The ALJ further evaluated Dr. Van Gelder's opinions as follows:
Although the claimant has received treatment for the allegedly disabling impairment(s), that treatment has been routine and/or conservative in nature.(AR 25).
The possibility always exists that a doctor may express an opinion in an effort to assist a patient with whom he or she sympathizes for one reason or another. Another reality, which should be mentioned, is that patients can be quite insistent and demanding in seeking supportive notes or reports from their physicians, who might provide such a note in order to satisfy their patient's requests and avoid unnecessary doctor/patient tension. While it is difficult to confirm the presence of such motives, they are more likely in situations where the opinion in question departs substantially from the rest of the evidence of record, as in the current case.

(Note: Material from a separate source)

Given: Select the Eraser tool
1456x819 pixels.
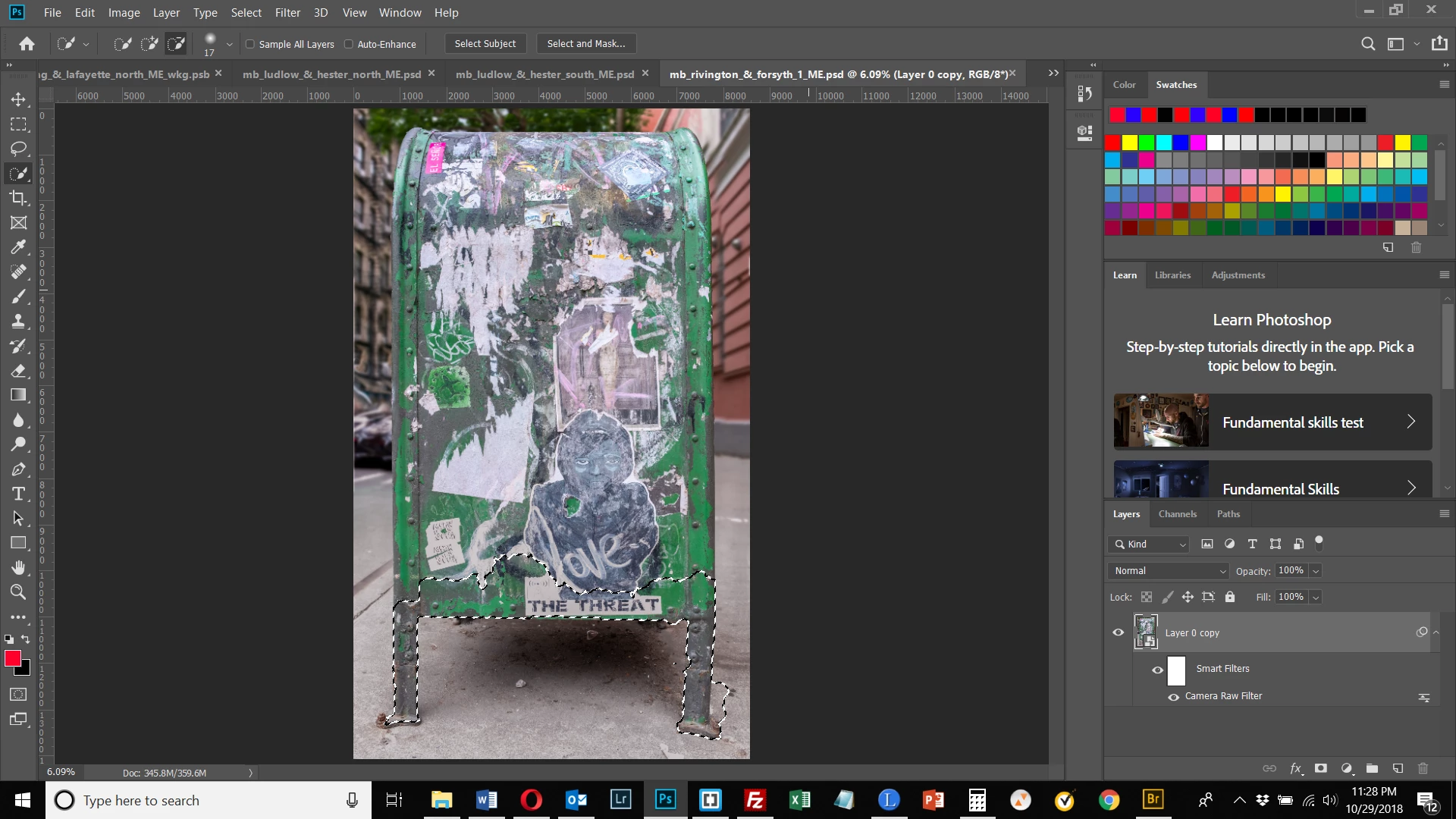Looking at the screenshot, I should (x=18, y=371).
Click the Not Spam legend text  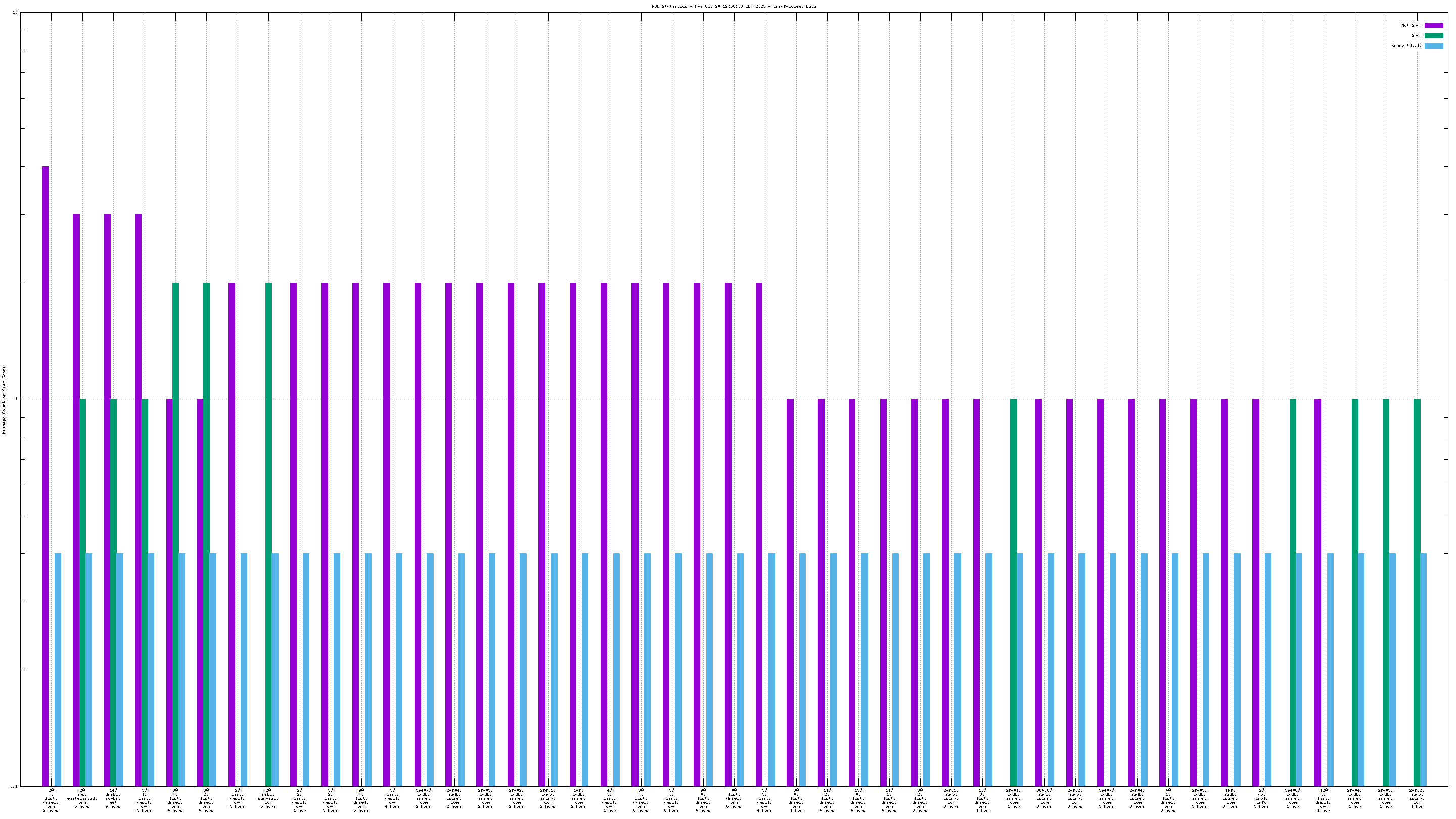(x=1412, y=25)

Further, the record reflects that the claimant underwent surgery to repair the right shoulder on July 11, 2007. However, the claimant's medical records also show a lack of follow-up related to the surgery. According to the claimant's medical records, the claimant did not seek treatment until June 23, 2009, when he sought treatment from Dr. Gelder. If the claimant were in the constant and disabling painful condition as alleged, it is reasonable to assume the claimant would exhaust every means possible to obtain relief of that pain. However, the record clearly shows a two-year gap of no medical treatment.
The ALJ gave good reasons for discounting Dr. Van Gelder's opinions. See Wilson, 378 F.3d at 545. Furthermore, as defendant points out, the doctor's treatment notes from June 23, 2009 through August 10, 2010 (AR 263-76), "contain either unremarkable or no clinical findings" and "do not even demonstrate that the doctor prescribed any medication or other treatment." See Defendant's Brief at p. 16. Accordingly, plaintiff's claim of error will be denied.
V. CONCLUSION
The ALJ's determination is supported by substantial evidence. The Commissioner's decision is affirmed pursuant to 42 U.S.C. § 405(g). A judgment consistent with this opinion will issue.
______________________
HUGH W. BRENNEMAN, JR.
United States Magistrate Judge
Doyle v. Commissioner of Social Security, No. 2:11-cv-371, 2012 WL 4829434 at *9 (Report and Recommendation) (Sept. 12, 2012), adopted (Oct. 10, 2012 E.D. Tenn.).